Energy Symposium
I attended an energy symposium this week here in Madison. As many of you know, I find energy policy a fascinating topic and know that it will be the deciding geo-political issue of my generation. I’ve been trying to educate myself about the subject as best I can, and was naturally rather excited to attend the symposium.
I’ve put together a few highlights from the two-day event and will share them here:
Climate Change: The first lecture was by a climatologist who presented on the state of the earth’s fragile climate. He presented a rather dark but unfortunately accurate assessment of the earth’s fragile climate. Due to a decade- and possibly century-long thermal delay, we have likely already lost the polar ice caps. Even if we stopped all greenhouse gas emissions tomorrow, the earth would continue to get warmer. (And it goes without saying that stopping all greenhouse gas emissions tomorrow is not even remotely possible.) At this point, we’ll be lucky to prevent massive global extinction, famine, millions of human deaths and other unpleasant effects.
Here’s a useful talking point next time you’re trying to deal with a “global warming is just a theory” blowhard: Out of 928 peer-reviewed scientific studies, 928 conclude that global climate change is happening and is due to human activities. (And yet somehow our fearless leaders seem to need more evidence. Maybe 1000 studies will do it?)
Oil: The good news: we’re never going to run out of oil. The bad news: we’re quickly running out of cheap oil. Due to the magic of free market economics, the price of oil rises as demand outstrips supply. The days of $20 oil are long gone. We might go back to $50 oil for a few years, but from this point on the scale is going to keep moving up. $100 oil will soon be a reality, with $200 oil to follow.
The other good news is that as the price of oil increases, various alternatives become economically feasible. Which means that rising oil prices are Good, and trying to artificially lower oil prices through legislation or other means is a terrible, terrible idea. This is a repeated topic on tadfad, but it is a crucial one. Simply put, we need to pay $3 or more at the pump. It’s the only way we’ll ever escape complete foreign oil dependence.

Rows of pointing data:
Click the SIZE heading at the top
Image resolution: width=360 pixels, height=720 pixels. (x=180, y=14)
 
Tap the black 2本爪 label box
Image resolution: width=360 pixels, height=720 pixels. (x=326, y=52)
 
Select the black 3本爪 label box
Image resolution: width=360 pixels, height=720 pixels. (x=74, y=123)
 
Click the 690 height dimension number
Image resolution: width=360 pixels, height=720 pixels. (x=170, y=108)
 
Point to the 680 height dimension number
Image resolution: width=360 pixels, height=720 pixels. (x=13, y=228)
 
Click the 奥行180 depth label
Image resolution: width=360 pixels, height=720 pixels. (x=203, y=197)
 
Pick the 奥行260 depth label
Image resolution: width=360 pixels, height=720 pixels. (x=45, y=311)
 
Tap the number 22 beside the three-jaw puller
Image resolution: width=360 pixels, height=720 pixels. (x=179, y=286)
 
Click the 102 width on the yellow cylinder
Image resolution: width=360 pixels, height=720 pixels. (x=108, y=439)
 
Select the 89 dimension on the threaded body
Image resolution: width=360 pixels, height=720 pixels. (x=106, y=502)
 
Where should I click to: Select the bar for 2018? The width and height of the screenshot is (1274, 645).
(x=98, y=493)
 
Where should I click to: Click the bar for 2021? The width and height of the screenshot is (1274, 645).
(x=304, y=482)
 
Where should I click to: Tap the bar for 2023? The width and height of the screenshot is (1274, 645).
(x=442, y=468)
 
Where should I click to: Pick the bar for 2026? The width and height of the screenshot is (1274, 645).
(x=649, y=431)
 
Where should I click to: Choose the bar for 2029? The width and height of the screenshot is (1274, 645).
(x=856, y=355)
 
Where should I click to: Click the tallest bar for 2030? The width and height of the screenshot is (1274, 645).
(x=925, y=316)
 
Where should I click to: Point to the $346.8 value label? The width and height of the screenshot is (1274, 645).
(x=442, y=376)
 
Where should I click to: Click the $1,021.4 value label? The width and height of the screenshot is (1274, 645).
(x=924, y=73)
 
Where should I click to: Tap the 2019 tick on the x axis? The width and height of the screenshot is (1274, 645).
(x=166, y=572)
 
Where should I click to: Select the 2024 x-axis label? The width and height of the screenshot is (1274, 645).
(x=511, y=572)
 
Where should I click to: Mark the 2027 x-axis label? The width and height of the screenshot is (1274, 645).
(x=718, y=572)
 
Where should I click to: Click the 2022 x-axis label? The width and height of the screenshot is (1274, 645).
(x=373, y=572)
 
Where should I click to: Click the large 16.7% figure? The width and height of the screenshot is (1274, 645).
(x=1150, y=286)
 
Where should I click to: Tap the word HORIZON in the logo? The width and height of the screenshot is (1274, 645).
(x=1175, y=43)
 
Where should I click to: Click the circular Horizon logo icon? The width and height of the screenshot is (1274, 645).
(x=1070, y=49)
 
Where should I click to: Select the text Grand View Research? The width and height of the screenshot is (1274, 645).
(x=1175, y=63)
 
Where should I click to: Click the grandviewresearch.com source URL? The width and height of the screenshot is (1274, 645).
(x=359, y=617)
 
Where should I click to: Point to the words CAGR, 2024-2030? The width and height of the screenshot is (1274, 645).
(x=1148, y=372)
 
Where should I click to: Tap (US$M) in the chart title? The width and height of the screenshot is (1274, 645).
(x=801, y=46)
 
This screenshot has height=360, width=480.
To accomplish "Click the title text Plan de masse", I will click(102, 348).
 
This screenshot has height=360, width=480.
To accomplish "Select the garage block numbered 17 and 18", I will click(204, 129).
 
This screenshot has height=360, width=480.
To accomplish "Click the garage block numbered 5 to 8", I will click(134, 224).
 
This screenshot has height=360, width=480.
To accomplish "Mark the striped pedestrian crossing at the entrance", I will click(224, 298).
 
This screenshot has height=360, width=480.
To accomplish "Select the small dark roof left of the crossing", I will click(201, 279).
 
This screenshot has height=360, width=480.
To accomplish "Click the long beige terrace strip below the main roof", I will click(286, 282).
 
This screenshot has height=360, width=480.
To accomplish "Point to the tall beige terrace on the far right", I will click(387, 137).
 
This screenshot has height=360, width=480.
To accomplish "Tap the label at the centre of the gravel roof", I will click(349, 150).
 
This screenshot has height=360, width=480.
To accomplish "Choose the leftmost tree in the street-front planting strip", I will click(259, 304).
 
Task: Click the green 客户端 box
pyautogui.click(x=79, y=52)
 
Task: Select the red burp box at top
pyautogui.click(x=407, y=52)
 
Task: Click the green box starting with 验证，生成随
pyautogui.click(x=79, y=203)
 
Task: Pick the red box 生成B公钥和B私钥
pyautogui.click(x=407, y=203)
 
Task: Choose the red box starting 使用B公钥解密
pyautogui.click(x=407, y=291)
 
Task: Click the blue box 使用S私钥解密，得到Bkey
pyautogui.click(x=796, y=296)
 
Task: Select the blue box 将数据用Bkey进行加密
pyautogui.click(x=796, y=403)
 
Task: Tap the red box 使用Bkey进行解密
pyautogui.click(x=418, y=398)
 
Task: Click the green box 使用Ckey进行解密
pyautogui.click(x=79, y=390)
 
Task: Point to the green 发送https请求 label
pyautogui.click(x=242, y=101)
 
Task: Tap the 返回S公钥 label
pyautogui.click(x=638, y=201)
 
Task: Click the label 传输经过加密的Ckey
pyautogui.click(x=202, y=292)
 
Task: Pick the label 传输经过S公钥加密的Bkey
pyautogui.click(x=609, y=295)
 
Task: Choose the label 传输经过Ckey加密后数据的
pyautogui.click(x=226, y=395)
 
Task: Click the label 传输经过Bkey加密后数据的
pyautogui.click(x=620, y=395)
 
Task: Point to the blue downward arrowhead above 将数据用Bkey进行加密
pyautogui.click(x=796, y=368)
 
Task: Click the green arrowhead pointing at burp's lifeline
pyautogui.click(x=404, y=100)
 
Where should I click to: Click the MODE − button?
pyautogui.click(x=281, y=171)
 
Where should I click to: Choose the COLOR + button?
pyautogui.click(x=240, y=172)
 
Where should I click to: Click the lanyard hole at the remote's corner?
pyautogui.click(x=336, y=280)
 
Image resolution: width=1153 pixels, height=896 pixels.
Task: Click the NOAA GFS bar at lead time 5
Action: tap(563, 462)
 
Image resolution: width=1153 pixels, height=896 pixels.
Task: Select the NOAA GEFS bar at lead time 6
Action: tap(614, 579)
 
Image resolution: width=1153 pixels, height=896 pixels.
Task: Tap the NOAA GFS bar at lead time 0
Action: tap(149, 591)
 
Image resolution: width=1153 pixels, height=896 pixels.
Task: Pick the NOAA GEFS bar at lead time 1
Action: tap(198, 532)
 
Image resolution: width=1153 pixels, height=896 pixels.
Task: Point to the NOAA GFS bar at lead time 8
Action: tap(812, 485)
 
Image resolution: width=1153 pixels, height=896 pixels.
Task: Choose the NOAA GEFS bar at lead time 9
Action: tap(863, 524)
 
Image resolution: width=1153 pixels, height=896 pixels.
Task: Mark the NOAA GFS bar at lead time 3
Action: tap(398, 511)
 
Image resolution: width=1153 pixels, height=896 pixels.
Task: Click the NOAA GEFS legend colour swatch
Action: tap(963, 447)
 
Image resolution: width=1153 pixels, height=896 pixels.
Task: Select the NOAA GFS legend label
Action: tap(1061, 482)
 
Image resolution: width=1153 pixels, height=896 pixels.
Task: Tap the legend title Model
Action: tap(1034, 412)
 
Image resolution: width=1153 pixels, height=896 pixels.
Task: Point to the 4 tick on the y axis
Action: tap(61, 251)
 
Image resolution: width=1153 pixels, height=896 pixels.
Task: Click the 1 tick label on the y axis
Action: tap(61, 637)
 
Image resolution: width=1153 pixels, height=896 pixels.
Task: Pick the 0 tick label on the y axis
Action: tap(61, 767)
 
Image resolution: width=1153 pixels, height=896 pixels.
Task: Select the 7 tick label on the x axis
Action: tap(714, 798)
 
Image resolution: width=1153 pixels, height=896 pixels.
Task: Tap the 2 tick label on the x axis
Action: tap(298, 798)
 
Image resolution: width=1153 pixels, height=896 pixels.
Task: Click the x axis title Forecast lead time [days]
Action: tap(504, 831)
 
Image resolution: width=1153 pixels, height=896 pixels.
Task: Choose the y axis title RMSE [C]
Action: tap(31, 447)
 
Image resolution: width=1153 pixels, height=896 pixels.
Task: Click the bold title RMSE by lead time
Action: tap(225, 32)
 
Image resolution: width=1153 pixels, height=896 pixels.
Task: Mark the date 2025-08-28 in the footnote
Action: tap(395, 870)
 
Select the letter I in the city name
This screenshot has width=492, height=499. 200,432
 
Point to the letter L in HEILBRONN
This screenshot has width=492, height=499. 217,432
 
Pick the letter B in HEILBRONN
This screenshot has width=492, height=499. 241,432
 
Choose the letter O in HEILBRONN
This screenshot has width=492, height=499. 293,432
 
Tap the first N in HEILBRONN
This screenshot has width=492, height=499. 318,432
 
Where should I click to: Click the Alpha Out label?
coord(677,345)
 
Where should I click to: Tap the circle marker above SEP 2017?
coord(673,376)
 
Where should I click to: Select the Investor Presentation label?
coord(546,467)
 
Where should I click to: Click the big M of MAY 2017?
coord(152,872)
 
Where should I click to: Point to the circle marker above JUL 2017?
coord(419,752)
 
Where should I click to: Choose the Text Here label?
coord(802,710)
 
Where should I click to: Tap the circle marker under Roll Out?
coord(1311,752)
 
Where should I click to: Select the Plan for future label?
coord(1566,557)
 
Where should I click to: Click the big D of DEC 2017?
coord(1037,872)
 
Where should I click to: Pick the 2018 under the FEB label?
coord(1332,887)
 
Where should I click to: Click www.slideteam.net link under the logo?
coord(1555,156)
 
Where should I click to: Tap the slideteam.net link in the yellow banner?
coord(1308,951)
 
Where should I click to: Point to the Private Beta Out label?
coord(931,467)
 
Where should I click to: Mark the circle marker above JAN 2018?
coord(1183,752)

__PROBLEM TO WORK ON__:
Reproduce word for word the part of the energy symposium post starting with "The other good" and going on through "foreign oil dependence.".

__ANSWER TO THE TASK__:
The other good news is that as the price of oil increases, various alternatives become economically feasible. Which means that rising oil prices are Good, and trying to artificially lower oil prices through legislation or other means is a terrible, terrible idea. This is a repeated topic on tadfad, but it is a crucial one. Simply put, we need to pay $3 or more at the pump. It’s the only way we’ll ever escape complete foreign oil dependence.